== GIVEN RECORDS

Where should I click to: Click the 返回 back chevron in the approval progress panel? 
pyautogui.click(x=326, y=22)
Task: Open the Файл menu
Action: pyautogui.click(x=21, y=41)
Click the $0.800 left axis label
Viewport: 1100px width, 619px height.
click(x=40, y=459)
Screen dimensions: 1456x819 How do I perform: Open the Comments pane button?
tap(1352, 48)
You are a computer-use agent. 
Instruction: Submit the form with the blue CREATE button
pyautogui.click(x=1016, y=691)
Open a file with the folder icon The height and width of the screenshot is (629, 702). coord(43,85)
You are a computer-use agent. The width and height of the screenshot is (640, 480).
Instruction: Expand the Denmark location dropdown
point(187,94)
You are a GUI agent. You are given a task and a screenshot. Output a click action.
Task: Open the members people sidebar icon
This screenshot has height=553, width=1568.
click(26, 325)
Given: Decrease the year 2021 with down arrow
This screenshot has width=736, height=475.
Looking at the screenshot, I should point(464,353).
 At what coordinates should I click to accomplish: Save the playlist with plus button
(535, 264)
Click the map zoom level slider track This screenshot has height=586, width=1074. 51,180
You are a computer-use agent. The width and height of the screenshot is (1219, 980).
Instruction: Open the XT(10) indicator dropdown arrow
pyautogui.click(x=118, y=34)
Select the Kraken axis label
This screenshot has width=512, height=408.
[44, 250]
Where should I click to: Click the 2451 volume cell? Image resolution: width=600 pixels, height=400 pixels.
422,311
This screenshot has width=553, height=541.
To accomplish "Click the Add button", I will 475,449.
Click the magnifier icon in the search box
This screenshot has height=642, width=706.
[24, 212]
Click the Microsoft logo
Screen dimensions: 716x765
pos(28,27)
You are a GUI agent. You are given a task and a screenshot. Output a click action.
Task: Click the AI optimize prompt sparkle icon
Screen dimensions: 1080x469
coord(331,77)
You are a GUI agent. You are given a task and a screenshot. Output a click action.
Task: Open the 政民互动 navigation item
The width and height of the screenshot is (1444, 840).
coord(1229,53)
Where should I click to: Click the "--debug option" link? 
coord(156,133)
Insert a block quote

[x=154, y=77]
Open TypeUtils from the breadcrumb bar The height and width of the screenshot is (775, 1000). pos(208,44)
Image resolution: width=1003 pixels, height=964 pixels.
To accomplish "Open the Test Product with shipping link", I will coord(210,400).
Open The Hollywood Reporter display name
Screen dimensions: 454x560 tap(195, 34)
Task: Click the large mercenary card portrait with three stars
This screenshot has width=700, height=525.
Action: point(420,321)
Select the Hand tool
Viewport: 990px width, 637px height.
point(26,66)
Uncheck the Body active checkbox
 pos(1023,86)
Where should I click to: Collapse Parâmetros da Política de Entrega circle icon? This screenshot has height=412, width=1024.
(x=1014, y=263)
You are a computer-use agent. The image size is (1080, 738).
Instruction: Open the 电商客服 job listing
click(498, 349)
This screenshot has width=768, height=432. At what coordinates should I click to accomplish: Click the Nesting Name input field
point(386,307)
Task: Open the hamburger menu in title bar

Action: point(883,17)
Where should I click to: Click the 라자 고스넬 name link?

====

Every entry should be reproduced word for word.

### RESPONSE TO THE EXERCISE
Where should I click to: Click the 返回 back chevron in the approval progress panel? 
pyautogui.click(x=326, y=22)
Task: Open the Файл menu
Action: pyautogui.click(x=21, y=41)
Click the $0.800 left axis label
Viewport: 1100px width, 619px height.
click(x=40, y=459)
Screen dimensions: 1456x819 How do I perform: Open the Comments pane button?
tap(1352, 48)
You are a computer-use agent. 
Instruction: Submit the form with the blue CREATE button
pyautogui.click(x=1016, y=691)
Open a file with the folder icon The height and width of the screenshot is (629, 702). coord(43,85)
You are a computer-use agent. The width and height of the screenshot is (640, 480).
Instruction: Expand the Denmark location dropdown
point(187,94)
You are a GUI agent. You are given a task and a screenshot. Output a click action.
Task: Open the members people sidebar icon
This screenshot has height=553, width=1568.
click(26, 325)
Given: Decrease the year 2021 with down arrow
This screenshot has width=736, height=475.
Looking at the screenshot, I should point(464,353).
 At what coordinates should I click to accomplish: Save the playlist with plus button
(535, 264)
Click the map zoom level slider track This screenshot has height=586, width=1074. 51,180
You are a computer-use agent. The width and height of the screenshot is (1219, 980).
Instruction: Open the XT(10) indicator dropdown arrow
pyautogui.click(x=118, y=34)
Select the Kraken axis label
This screenshot has width=512, height=408.
[44, 250]
Where should I click to: Click the 2451 volume cell? Image resolution: width=600 pixels, height=400 pixels.
422,311
This screenshot has width=553, height=541.
To accomplish "Click the Add button", I will 475,449.
Click the magnifier icon in the search box
This screenshot has height=642, width=706.
[24, 212]
Click the Microsoft logo
Screen dimensions: 716x765
pos(28,27)
You are a GUI agent. You are given a task and a screenshot. Output a click action.
Task: Click the AI optimize prompt sparkle icon
Screen dimensions: 1080x469
coord(331,77)
You are a GUI agent. You are given a task and a screenshot. Output a click action.
Task: Open the 政民互动 navigation item
The width and height of the screenshot is (1444, 840).
coord(1229,53)
Where should I click to: Click the "--debug option" link? 
coord(156,133)
Insert a block quote

[x=154, y=77]
Open TypeUtils from the breadcrumb bar The height and width of the screenshot is (775, 1000). pos(208,44)
Image resolution: width=1003 pixels, height=964 pixels.
To accomplish "Open the Test Product with shipping link", I will coord(210,400).
Open The Hollywood Reporter display name
Screen dimensions: 454x560 tap(195, 34)
Task: Click the large mercenary card portrait with three stars
This screenshot has width=700, height=525.
Action: point(420,321)
Select the Hand tool
Viewport: 990px width, 637px height.
point(26,66)
Uncheck the Body active checkbox
 pos(1023,86)
Where should I click to: Collapse Parâmetros da Política de Entrega circle icon? This screenshot has height=412, width=1024.
(x=1014, y=263)
You are a computer-use agent. The image size is (1080, 738).
Instruction: Open the 电商客服 job listing
click(498, 349)
This screenshot has width=768, height=432. At what coordinates should I click to accomplish: Click the Nesting Name input field
point(386,307)
Task: Open the hamburger menu in title bar

Action: point(883,17)
Where should I click to: Click the 라자 고스넬 name link?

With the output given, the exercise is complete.